Senior Daiquan Walker has been a quiet difference maker for the UCF Knights throughout the season. More a steady hand of consistency at point guard for a team still seeking its identity and still finding just the right way to play with its unique lineup.
Walker is not someone who could score a lot or put up a ton of points. That just is not his role. He stays out of the ready, makes shots when left open and distributes the ball.
Thursday night in New Orleans, Walker did what was asked for him. That just happened to be scoring.
Walker scored a career-high 33 points, including 20 in the first half, as UCF easily defeated the Tulane Green Wave 70-62 at Devlin Fieldhouse in New Orleans on Thursday.
“I want the team to know when someone is hot to keep riding that wave,” Daiquan Walker told UCF radio play-by-play announcer Marc Daniels after the game. “It was just a great team effort. I know I had 33 points, but I owe it all to my teammates. I was struggling the last few games. My teammates having the confidence in me, me having the confidence in myself, coach [Donnie] Jones telling me tonight before the game to go out there and play like it’s high school.
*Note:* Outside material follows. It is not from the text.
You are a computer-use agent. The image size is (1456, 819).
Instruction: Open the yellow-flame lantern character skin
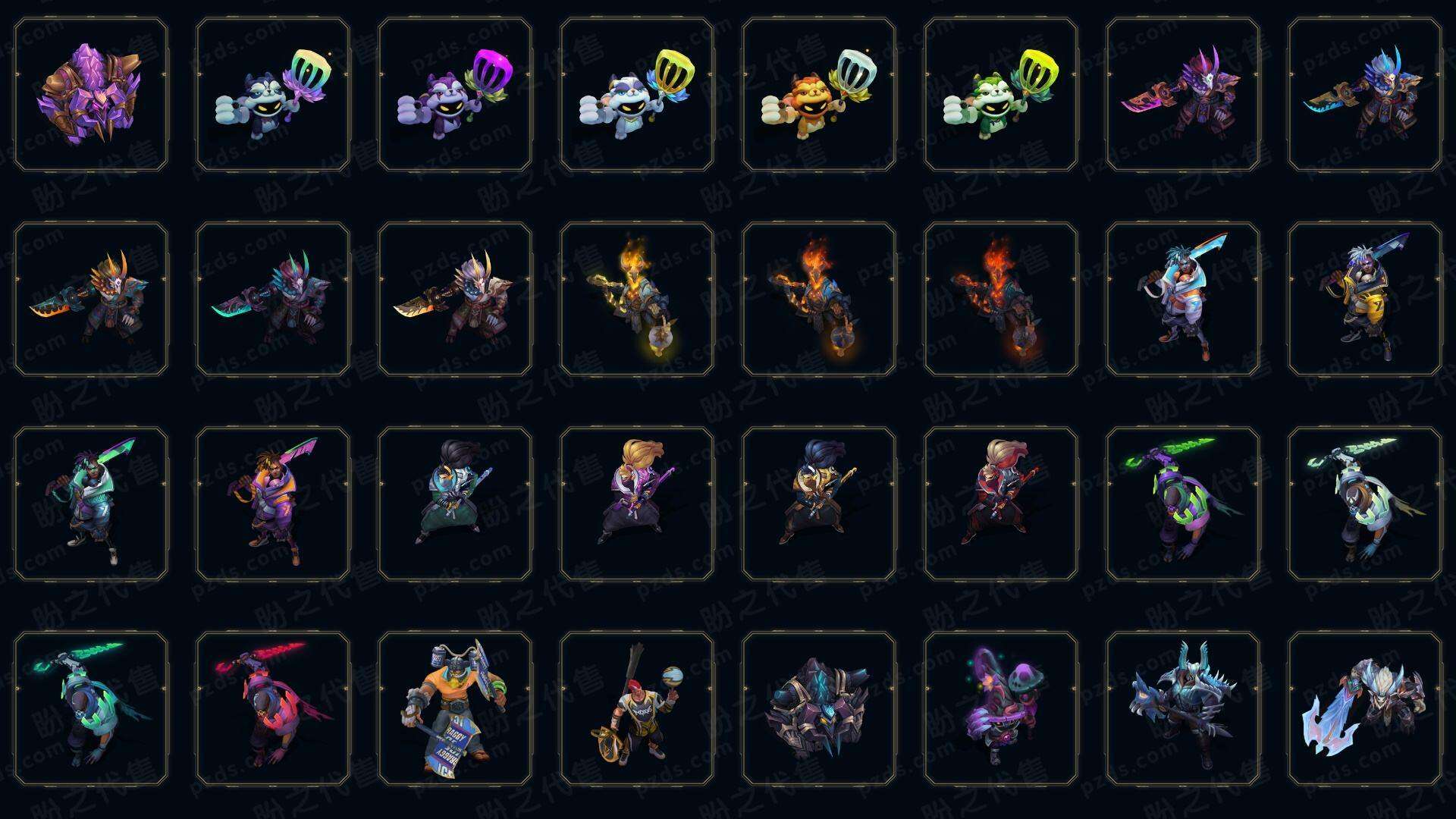click(x=637, y=300)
I just came out there with that confidence and that mentality.”
The Knights raced ahead thanks to Walker’s performance and needed every bit from him.
UCF hit just 14 of 39 shots outside of Walker’s 11-for-16 performance from the field. Walker his six of eight 3-pointers as UCF hit 10 as a team.
A.J. Davis added 13 points and eight rebounds on 4-for-12 shooting and Shaheed Davis added eight points and nine rebounds. A.J. Davis and Daiquan Walker combined for all of UCF’s 16 free throw attempts. UCF posted 1.09 points per possession.
Offense was not a problem with the way Walker was playing.
What has been inconsistent though is the defense. Tulane cut a 14-point deficit down to two points in the second half with 10:43 left in the game. From there, the Green Wave were in the game, inching the deficit down to one on several occasions, each time UCF found a way to maintain and hold the lead.
UCF had to rely on its seniors to eke this one out with Walker hitting two big baskets to extend the lead to six and Staphon Blair scoring a dunk — he had nine rebounds too — to help secure the lead and end any hope for Tulane.
A big 3-pointer from Shaheed Davis extended the lead from two to five points with less than a minute left and sealed the game. Even though the Knights had one consistent scorer, they got enough stops and enough points to win in the end.
It may have gotten a little shaky at the end, but UCF got the stops it desperately needed and stuck to the principles it has built throughout the season. The Knights steadied the ship after a three-game losing streak that saw the team play with some inconsistency.
“We just kind of do what we’ve been doing in practice,” Walker said after the game. “Coach came out before the game and asked us what do you want to do? A lot of those things is get stops and play defense.”
The Knights held the Green Wave to 0.97 points per possession. That will give any team a chance to win. It may not have hit UCF’s lofty goals for the game, but it got the team on track.
Through the gauntlet of conference play, the Knights needed a shot of confidence. Their senior point guard needed to have this kind of game with Adonys Henriquez out with a MCL sprain and Justin McBride mired in foul trouble.
That is sometimes what the team has to do to win.
[…] UCF needed every point it could get from Daiquan Walker in Thursday’s win over Tulane, and the team will need even more from its outside shooters in the next two weeks. […]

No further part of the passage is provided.